Classic Vanilla Cupcake & Light Pink Buttercream

There’s something special about vanilla cake with vanilla buttercream. It’s definitely one of my all time favorite desserts, for sure it’s in the top 3. I recommend this recipe with a cup of coffee and a roaring fire.

I have been wanting to practice piping for a while and this was a perfect excuse to try it out. I did a little bit of research (max 15 minutes honestly) on how to make piped roses and found that consistency and a steady hand are the two virtues of piped buttercream. The best part about needing to practice piping is that you literally have to make frosting. I’m not complaining honestly.

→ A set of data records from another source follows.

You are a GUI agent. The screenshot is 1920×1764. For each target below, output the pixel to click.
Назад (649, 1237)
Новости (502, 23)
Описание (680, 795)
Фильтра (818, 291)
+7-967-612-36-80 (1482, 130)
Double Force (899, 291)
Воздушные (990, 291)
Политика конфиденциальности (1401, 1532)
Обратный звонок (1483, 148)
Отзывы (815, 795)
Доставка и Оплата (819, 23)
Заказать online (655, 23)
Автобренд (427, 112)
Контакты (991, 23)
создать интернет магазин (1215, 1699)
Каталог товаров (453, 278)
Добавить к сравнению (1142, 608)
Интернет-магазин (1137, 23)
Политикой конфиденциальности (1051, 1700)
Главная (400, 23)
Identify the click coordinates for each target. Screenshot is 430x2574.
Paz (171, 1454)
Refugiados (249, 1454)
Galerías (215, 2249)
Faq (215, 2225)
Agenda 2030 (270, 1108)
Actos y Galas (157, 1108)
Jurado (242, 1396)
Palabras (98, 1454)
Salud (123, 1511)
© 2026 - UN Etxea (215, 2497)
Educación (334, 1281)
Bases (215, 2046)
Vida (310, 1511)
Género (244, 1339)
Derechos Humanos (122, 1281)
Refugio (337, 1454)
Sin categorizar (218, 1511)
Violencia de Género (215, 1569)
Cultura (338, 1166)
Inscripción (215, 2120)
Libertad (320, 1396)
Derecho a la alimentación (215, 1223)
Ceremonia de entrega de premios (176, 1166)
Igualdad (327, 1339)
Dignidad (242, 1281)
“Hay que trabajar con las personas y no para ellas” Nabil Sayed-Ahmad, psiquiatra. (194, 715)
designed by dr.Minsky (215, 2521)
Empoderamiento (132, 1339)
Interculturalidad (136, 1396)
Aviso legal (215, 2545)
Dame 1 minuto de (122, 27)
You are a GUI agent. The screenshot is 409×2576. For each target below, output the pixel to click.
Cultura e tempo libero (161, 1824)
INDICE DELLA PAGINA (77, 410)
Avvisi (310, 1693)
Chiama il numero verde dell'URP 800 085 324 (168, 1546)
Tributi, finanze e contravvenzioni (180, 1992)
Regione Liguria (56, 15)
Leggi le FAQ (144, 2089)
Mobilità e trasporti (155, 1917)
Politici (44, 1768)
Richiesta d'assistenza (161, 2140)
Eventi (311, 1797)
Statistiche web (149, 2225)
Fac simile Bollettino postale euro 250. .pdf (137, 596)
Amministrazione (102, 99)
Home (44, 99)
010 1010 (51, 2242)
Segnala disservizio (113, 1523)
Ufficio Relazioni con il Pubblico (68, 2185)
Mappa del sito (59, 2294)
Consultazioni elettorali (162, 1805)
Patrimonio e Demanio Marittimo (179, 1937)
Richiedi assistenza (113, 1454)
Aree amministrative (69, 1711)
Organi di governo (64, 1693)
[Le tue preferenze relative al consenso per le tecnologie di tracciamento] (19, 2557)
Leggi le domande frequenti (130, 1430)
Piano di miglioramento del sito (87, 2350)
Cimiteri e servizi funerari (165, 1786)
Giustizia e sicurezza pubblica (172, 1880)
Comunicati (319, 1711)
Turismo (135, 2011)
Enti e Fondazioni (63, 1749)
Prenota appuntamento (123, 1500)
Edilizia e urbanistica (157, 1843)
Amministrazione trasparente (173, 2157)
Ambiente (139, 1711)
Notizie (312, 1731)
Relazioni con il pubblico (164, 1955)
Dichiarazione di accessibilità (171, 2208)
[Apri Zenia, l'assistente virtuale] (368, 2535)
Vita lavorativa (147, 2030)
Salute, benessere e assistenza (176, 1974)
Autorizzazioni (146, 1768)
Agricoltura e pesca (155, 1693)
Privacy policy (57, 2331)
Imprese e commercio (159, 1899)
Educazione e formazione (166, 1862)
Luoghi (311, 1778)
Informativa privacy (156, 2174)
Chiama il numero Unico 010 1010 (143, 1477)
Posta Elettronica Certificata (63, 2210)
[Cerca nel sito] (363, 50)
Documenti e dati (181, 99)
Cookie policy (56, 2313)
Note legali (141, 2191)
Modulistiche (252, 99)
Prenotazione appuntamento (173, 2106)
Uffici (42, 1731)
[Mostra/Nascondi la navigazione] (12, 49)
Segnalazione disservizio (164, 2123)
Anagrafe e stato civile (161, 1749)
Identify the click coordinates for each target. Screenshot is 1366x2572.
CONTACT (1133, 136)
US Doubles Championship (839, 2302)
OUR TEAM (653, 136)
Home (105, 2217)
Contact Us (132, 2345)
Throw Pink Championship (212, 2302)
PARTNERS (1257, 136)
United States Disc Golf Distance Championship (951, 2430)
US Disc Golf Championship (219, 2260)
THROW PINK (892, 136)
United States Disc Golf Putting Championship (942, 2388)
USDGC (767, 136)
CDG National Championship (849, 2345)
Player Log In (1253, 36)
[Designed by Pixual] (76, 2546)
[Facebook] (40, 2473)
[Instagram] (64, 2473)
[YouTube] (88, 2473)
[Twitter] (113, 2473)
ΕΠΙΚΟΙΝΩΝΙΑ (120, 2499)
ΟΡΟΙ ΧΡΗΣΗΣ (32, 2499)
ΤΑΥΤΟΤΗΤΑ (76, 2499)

The vanilla cake recipe is from the Bobbette & Belle Cookbook . Their recipe is for a 3 layer cake but I decided to make cupcakes instead of the last layer. I greased two 9-inch round cake pans with butter and prepared one muffin tin for 12 cupcakes.

Vanilla Cake:

4 cups flour

4 1/2 teaspoond baking powder

1 teaspoon salt

4 large eggs

2 large egg whites

1 3/4 cups unsalted butter at room temperature

2 2/3 cups granulated sugar

1 tablespoon pure vanilla extract

2 1/4 cups whole milk

1.) Preheat oven to 350 degrees (F). Grease three 9-inch round cake pans with butter or non-stick cooking spray, then line the bottoms with parchment paper.

2.) In a medium bowl, whisk together the flour, baking powder, and salt. In a small bowl, beat together the eggs and egg whites.

3.) In a bowl of a stand mixer fitted with the paddle attachment, cream the butter and sugar on medium speed until light and fluffy, about three minutes. Add eggs in 3 additions, beating well after each addition and stopping after each addition to scrape down the sides of the bowl. Add the vanilla and beat until well combined

4.) With the mixer on low speed, alternate adding the flour mixture in 3 additions and milk in 2 additions, beginning and ending with the flour mixture. Blend after each addition until just combined, stopping the mixer to scrape down the sides of the bowl at least once. Divide the batter evenly between the pans. Using a rubber spatula to smooth the edges.

5.) Bake for 30 minutes or until the tops are turning a bit golden. (It took me 40 minutes)

6.) Allow the cakes to cool in the pans for 10 minutes before turning them out onto a wire rack to cool completely. Gentle remove the parchment.

The vanilla buttercream is a pretty standard recipe but the trick is to whip the butter and sugar together until there are peaks in the mixture. Then add the vanilla and the cream.

*I doubled the recipe so that I could save the leftover frosting in the freezer to practice piping later

Vanilla Buttercream

  • 3 cups powdered sugar

  • 1 cup softened butter

  • 1 teaspoon vanilla extract

  • 2 tablespoons whipping cream

***I used the Williams Sonoma food paste set to get the light pink color.